More than 10K health workers already infected with Covid-19 – WHO

Gopolang Moloko

Although none of the health workers succumbed to the virus there was an alarming but manageable number in cases, to date.

Lenasia South Hospital being renovated in Johannesburg during MEC Bandile Masuku and Minister Zweli Mkhize visited Nasrec as part of monitoring state of readiness as COVID-19 cases increase in Gauteng and to support staff working during pandemic, 20 July 2020. Picture: Nigel Sibanda

In a briefing to highlight the impact of the coronavirus on the health sector and its impact on health workers, the World Health Organisation (WHO) says it was a global imperative to protect health workers.

WHO’s Dr Matshidiso Moeti said more than 10 000 workers had been infected, and the organisation had identified the global shortage of protective equipment.  The organisation has launched an advisory committee to provide support to countries on research.

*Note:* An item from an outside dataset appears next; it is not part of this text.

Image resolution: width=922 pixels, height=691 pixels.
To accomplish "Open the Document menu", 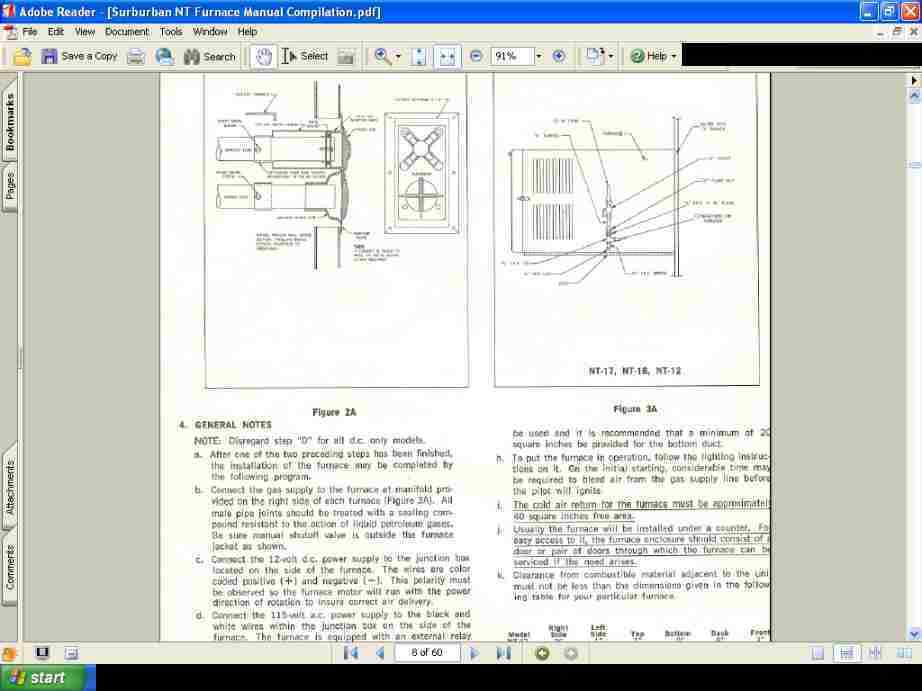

The use of masks needed to be enforced, including social distancing. Interactive communication such as by SMS and constant messaging to the public needed additional emphasis, to ensure the public is reminded to stay health-conscious.

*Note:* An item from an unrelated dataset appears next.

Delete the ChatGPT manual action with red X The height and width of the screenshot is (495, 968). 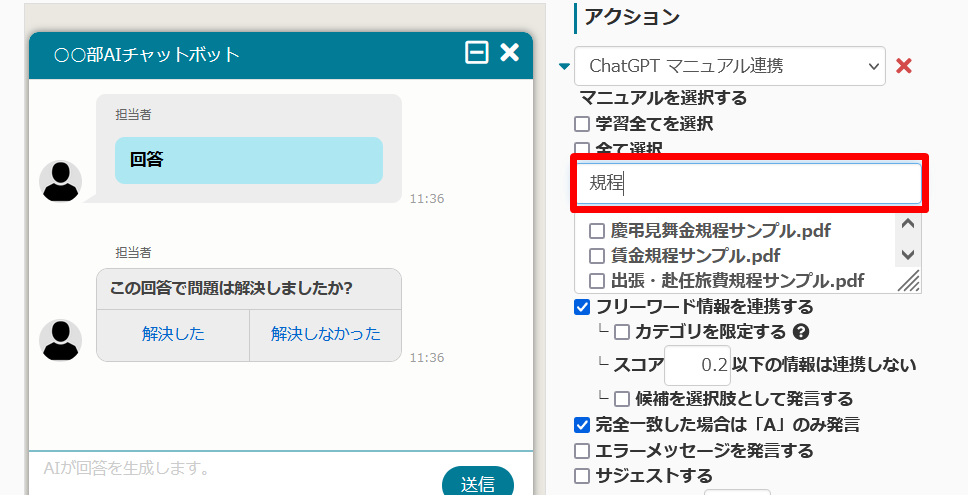point(904,66)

Dr Leonie Claudine Louge says adequate training was imperative for healthcare workers as they were at the forefront of the pandemic. The workers played an essential role since the beginning of the pandemic.

Understanding the dynamics of the virus from the early stages was crucial as health workers needed to understand it in order to protect themselves. Screening remains important to identify affected areas, she maintained.

Although none of the health workers succumbed to the virus there was an alarming but manageable rise in cases, she says.

Dr Jemima A Dennis-Antwi says health workers needed to be individually educated. She noticed that infections were likely to come from outside sanitised places such as communities.

“We need to have regular good practices.”

“Every patient that comes in is a potential case, she says, and there needed to be a continuous collaboration between staff and governments to ensure the healthy well being of the much-needed workers.

Nutrition and supplementation were some of the proactive measures governments and health workers could discuss as a measure to stay abreast of challenges.

The lack of PPEs in most countries remains a concern, but Moeti maintains that adapting to new norms of staying healthy was the ideal goal. While new challenges were fast approaching constant reminders to citizens in countries was necessary, to enforce healthy habits.